If $\Pi_C(\cdot):\mathbb{R}^n \to C$ is a projection operator for a set $C\subseteq \mathbb{R}^n$ under some norm $||\cdot||_p$ ie. $\Pi_C(x) = \underset{y \in C}{\mathrm{argmin}}||y-x||_p$. If $\Pi_C$ is a contraction map (under the same norm) is it necessary that $C$ is convex?
My intuition here is that if its not convex, then $\exists x,y \in C$ such that two points $x',y' \notin C$ can be chosen on the line segment $l(x,y)$ joining $x,y$ such that $||x'-y'||_p \leq ||\Pi_C(x')-\Pi_C(y')||_p$ leading to a contradiction.
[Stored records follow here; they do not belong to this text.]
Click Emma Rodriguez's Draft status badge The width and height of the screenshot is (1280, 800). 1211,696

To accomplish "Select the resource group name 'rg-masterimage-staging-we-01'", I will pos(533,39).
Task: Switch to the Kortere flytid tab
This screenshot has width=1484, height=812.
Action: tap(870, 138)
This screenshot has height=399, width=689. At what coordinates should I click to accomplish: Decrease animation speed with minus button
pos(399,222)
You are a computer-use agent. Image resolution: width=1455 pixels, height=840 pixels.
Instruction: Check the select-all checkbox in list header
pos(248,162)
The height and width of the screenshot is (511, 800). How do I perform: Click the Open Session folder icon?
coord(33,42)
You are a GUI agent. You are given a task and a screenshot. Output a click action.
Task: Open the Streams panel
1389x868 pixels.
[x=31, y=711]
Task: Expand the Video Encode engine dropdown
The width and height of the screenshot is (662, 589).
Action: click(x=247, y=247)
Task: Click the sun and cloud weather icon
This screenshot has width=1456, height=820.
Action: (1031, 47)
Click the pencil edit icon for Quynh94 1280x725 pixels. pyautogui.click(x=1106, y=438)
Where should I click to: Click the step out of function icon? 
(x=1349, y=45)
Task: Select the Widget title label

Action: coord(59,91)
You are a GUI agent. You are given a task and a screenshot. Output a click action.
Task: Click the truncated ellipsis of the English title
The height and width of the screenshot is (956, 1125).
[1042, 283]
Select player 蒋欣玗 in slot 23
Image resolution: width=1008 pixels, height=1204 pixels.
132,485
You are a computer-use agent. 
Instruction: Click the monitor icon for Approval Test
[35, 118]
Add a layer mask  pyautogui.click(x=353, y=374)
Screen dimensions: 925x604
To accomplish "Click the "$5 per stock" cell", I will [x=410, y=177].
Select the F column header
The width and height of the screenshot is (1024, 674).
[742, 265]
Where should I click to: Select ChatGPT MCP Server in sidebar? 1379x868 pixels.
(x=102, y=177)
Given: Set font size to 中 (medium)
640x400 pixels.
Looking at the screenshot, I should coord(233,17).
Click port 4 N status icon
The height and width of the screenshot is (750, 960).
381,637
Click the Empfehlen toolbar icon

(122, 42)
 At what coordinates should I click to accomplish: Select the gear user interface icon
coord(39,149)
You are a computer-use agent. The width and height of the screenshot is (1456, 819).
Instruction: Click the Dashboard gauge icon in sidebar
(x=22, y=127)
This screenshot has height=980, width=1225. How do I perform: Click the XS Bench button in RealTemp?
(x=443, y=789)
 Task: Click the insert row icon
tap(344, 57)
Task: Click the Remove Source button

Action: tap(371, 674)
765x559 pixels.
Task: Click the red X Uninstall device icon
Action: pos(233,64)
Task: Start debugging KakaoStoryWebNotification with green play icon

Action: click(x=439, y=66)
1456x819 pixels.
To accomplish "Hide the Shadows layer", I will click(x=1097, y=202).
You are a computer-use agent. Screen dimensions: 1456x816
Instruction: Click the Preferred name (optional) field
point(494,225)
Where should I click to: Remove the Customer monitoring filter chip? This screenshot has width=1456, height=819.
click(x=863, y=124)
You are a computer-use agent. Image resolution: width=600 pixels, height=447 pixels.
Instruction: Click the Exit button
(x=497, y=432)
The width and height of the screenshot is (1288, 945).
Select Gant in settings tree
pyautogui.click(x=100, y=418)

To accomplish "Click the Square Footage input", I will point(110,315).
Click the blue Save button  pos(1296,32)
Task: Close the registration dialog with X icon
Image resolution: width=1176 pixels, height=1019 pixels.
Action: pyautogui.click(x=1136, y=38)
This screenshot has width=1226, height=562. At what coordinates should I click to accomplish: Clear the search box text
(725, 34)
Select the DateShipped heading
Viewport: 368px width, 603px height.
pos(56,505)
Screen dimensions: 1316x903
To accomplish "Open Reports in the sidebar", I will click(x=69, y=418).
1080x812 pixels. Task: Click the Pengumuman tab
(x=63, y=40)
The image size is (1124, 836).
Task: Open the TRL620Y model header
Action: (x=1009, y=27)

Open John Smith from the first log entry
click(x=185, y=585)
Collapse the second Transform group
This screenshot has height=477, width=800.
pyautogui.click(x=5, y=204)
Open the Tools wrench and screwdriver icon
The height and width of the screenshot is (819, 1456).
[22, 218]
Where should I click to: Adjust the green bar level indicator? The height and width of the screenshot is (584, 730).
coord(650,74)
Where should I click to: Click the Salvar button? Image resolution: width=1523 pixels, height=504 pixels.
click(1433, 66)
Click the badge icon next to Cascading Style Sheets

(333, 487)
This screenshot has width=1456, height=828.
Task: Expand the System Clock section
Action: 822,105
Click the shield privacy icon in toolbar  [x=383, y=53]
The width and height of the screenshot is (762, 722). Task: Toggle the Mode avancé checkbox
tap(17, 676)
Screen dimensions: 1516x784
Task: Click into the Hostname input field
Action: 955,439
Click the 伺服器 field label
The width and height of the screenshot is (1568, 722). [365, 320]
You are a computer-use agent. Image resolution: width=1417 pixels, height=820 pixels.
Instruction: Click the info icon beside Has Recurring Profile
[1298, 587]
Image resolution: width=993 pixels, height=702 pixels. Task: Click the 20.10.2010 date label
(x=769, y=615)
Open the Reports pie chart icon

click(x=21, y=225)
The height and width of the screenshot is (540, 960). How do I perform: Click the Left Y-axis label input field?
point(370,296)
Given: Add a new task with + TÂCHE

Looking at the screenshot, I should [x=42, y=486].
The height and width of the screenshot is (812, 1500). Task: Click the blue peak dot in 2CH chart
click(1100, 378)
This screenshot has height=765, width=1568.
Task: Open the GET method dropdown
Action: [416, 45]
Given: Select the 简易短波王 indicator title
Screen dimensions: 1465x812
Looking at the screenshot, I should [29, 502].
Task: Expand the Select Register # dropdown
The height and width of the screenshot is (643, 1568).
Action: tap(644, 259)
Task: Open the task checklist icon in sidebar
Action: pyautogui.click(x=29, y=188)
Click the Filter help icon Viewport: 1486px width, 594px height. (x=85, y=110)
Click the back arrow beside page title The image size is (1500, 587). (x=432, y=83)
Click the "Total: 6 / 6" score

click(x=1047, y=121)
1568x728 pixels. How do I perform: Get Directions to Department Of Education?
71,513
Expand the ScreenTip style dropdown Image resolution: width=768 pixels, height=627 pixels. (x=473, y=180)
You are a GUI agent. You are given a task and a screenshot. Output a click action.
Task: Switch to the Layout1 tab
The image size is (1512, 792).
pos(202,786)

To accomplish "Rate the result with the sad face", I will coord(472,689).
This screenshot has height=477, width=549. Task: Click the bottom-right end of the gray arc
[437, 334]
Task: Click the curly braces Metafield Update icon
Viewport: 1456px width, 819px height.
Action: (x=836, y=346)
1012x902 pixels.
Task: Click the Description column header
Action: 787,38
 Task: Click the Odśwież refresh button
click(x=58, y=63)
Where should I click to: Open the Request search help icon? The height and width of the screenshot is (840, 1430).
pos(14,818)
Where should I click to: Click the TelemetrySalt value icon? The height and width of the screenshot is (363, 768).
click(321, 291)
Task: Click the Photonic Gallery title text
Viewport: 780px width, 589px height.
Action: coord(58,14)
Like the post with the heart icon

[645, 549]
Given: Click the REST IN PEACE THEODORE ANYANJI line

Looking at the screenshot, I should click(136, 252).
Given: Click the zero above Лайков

Although the non-convexity can be very pathological like $C = C'\setminus l(x,y)$ where $C'$ is a convex set.
Also what if $\Pi_C$ is non-expansion instead?
Thanks to @gerw for the reference about ill defined projection for non-convex $C$.
I think then the counter example for the case of contraction map $\Pi_C$ for a non-convex set $C$ would simply be one such point where the projection $\Pi_C(x)$ is ill defined ie. $\underset{y \in C}{\mathrm{argmin}}||y-x||_p = S$ is a set, if we try to arbitrary break the tie by choosing a point $x'\in S$ and define $\Pi_C(x) =x'$ then $\exists y' \in S, y'\neq x'$. Let the angle $\angle x'xy' =\theta >0$ and $\min_{y\in C}||y-x||_p =d$. Picking any $y''\notin C$ on the line segment $xy'$ with $||x-y''||_p = d\sin(\frac{\theta}{2})$, we have $\Pi_C(y'') = y'$ by the triangle inequality and $||x-y''||_p< ||\Pi_C(x)-\Pi_C(y'')||_p = 2d\sin(\frac{\theta}{2})$.
This counterexample also seems to work for the case where $\Pi_C$ is non-expansion.